Corey Vereen’s NFL aspirations never got off the ground. Signed as a free agent by the New England Patriots after going undrafted out of Tennessee in 2017, the defensive end tore his ACL during a minicamp practice and never even participated in training camp, getting cut by the team with an injury settlement just before the 2017 season began.

Vereen would have made around $1,110 per week as a first-year player during training camp, per the league’s collective bargaining agreement (NFL players do not receive their base salaries during training camp, instead getting what the league describes as a per diem). That training camp pay obviously pales in comparison to what players receive if they make an NFL roster.

It’s also more than what the XFL is planning on paying most of its players for its inaugural season.

On Wednesday, Vereen’s agent announced he had decided not to play in the XFL in 2020 because the league’s salaries for non-quarterbacks “did not come close to matching” the pay that had been discussed previously. In the statement, Logan Brown Sports said the XFL planned on paying its non-quarterbacks $27,040 in max base salary, with per-game active bonuses of $1,685 and weekly bonuses of $2,222 for players on winning teams.

As tabulated by ESPN’s Kevin Seifert, that means a player who is active for all 10 games and is on a team that goes 5-5 would earn $55,000 for the season, the equivalent of $1,058 per week over 52 weeks, less than the NFL’s rookie training camp per diem.

Vereen played in the doomed Alliance of American Football earlier this year, leading the Memphis Express with four sacks before the league imploded. Had the season played out in full, Vereen’s salary would have reached $70,000. Since then, Vereen has been working in computer science, his major at Tennessee.

“How are you going to sit here and get all these people together and try to get the best talent for your league and pay them $27,000?” Vereen told Seifert. “I love the game. But I’m not going to be taken advantage of at the end of the day. I have an engineering degree. I’m a software developer. My current job makes more than that. I’m not doing that, unfortunately. It looked like a great opportunity.”

The Los Angeles Wildcats selected Vereen in the XFL’s inaugural draft this month. Vereen told Seifert that he passed up a chance to play in the Canadian Football League — where the minimum salary is just more than $41,000 in U.S. currency — because the league had extended him a commissioner’s invitation to its draft, which he took assuming a higher salary.

Vereen added that other XFL draft picks “most definitely” are mulling a similar decision.

Soon after the XFL announced in January 2018 its plans for a rebirth, Commissioner Oliver Luck told ESPN that he expected average player salaries to be around $75,000 for the first season (a 10-week regular season followed by a two-week postseason).

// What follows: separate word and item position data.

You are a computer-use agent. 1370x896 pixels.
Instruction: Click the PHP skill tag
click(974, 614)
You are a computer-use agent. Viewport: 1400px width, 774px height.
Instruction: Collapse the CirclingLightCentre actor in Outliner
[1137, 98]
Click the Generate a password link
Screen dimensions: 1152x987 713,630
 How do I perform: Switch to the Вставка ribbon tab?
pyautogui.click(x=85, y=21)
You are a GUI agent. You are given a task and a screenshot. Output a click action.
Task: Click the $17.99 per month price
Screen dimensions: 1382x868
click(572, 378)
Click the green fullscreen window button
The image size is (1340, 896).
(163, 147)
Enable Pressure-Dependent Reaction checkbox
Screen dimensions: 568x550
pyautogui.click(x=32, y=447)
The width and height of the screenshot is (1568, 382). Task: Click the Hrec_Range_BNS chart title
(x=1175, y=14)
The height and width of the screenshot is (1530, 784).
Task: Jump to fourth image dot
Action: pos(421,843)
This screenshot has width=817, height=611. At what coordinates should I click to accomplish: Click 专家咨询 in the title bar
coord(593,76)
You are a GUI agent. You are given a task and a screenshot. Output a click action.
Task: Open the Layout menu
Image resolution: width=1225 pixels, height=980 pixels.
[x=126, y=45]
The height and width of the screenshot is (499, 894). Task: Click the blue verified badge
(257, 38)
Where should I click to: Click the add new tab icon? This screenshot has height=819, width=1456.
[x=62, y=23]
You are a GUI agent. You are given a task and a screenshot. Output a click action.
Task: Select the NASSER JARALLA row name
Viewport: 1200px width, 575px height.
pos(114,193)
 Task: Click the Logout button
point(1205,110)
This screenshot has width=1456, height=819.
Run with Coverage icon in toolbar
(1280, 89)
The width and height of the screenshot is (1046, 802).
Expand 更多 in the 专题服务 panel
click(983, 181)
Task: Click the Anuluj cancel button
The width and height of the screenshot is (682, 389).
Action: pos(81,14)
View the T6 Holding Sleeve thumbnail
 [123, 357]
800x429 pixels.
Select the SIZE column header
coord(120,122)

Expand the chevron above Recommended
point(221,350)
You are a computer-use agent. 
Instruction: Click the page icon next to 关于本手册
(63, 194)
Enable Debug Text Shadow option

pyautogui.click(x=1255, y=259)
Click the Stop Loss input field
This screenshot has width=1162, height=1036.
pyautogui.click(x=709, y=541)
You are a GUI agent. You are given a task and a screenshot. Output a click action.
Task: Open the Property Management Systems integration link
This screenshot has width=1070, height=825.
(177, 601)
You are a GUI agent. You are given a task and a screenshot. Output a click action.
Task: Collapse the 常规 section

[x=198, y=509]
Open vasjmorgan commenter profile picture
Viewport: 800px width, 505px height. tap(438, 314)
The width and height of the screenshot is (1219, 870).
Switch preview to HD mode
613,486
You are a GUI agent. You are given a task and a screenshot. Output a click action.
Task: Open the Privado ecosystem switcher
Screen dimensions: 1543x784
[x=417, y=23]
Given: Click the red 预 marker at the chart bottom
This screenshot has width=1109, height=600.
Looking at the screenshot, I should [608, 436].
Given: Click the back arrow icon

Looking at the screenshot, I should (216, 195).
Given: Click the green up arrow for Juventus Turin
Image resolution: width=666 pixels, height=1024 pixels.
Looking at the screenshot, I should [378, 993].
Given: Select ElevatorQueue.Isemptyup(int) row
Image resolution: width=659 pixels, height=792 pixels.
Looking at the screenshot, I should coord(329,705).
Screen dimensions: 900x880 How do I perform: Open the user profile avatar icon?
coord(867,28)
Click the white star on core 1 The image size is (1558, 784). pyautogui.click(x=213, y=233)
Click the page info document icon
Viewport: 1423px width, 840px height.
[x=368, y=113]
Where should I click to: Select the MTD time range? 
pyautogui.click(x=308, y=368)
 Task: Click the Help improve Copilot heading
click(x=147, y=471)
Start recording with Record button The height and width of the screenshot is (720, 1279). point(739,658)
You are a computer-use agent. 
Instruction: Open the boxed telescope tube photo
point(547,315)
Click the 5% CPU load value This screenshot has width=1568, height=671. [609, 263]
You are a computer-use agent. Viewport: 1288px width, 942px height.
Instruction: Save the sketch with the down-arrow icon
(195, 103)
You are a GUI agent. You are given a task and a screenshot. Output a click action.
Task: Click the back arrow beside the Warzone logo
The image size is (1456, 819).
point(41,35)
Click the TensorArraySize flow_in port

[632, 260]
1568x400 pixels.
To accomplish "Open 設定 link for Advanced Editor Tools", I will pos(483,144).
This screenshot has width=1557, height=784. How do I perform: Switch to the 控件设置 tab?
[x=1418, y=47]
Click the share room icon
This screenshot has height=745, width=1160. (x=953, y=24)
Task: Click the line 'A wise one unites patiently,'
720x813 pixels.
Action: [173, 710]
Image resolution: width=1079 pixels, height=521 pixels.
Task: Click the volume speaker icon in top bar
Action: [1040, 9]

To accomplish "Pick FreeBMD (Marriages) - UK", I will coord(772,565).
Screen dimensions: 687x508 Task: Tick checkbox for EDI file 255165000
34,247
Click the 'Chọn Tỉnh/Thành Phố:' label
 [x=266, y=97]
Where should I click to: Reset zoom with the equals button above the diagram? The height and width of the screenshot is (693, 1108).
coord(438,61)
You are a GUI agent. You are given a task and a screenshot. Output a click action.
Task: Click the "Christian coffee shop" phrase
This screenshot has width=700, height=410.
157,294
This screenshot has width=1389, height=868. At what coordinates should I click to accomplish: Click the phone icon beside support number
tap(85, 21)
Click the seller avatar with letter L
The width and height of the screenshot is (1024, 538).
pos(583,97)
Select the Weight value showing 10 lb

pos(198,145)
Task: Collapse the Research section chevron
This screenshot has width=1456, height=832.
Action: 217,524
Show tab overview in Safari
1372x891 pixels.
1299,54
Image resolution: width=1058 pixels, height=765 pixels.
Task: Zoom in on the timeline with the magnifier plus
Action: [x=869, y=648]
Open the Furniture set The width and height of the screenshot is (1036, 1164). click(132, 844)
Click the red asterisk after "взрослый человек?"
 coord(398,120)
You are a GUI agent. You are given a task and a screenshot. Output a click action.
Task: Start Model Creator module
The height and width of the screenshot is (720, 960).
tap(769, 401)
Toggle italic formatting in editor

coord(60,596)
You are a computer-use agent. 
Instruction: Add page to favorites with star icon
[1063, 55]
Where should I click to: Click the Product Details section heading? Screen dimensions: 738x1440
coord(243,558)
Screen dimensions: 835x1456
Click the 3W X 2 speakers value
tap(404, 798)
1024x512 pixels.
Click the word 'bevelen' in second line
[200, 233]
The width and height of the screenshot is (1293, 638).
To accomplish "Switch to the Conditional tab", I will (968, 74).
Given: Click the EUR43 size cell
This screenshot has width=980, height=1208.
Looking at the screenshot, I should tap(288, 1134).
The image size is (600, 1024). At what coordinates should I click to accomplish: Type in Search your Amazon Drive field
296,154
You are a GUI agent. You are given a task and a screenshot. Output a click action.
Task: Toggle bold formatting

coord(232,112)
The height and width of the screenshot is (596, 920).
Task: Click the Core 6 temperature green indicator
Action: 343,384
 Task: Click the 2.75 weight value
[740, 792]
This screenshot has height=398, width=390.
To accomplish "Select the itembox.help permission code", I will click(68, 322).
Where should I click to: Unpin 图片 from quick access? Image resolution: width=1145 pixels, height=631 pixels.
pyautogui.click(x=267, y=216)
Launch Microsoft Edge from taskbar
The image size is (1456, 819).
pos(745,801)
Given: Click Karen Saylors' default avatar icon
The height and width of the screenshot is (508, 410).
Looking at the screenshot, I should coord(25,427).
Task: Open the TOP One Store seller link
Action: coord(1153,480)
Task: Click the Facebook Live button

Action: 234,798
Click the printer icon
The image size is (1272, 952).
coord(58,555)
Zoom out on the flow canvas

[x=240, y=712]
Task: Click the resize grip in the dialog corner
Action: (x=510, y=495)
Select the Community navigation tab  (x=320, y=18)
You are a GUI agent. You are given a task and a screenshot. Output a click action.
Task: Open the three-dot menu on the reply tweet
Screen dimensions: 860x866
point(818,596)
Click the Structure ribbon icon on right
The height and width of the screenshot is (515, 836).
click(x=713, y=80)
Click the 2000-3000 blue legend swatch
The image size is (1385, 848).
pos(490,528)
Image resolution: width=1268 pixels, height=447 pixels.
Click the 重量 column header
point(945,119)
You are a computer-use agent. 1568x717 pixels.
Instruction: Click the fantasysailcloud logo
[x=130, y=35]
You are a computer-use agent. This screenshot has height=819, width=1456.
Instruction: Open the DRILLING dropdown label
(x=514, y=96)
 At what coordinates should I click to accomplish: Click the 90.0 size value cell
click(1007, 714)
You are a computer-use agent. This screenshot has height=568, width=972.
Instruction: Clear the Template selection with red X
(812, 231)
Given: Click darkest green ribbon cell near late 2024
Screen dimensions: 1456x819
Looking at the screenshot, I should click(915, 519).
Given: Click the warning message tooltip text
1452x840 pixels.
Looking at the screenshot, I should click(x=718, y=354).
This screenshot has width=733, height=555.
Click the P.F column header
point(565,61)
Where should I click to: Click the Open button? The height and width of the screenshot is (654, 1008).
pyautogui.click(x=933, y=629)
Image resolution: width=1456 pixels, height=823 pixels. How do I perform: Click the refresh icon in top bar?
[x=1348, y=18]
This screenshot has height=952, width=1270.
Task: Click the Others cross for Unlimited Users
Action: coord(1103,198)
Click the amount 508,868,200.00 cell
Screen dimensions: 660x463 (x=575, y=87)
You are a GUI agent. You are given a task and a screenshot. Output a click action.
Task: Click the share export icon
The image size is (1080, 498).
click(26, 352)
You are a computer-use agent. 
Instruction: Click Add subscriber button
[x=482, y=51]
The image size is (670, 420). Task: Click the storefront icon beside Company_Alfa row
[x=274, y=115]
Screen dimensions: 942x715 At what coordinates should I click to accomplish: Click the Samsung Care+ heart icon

But as Pro Football Talk’s Mike Florio points out, the AAF’s demise eliminated the XFL’s competition in the alternative-league market, opening the door for the XFL to pay players less.

The first iteration of the XFL, a one-season run in 2001, paid its players an average of $45,000 for a 10-week schedule, ESPN has reported (that version of the league also awarded weekly player bonuses for members of winning teams). That’s equivalent to around $65,000 in 2019 dollars. And while quarterbacks were paid slightly more than other position players back then, they will be paid significantly more in this version of the XFL: up to nearly $500,000 for the season, Seifert reports.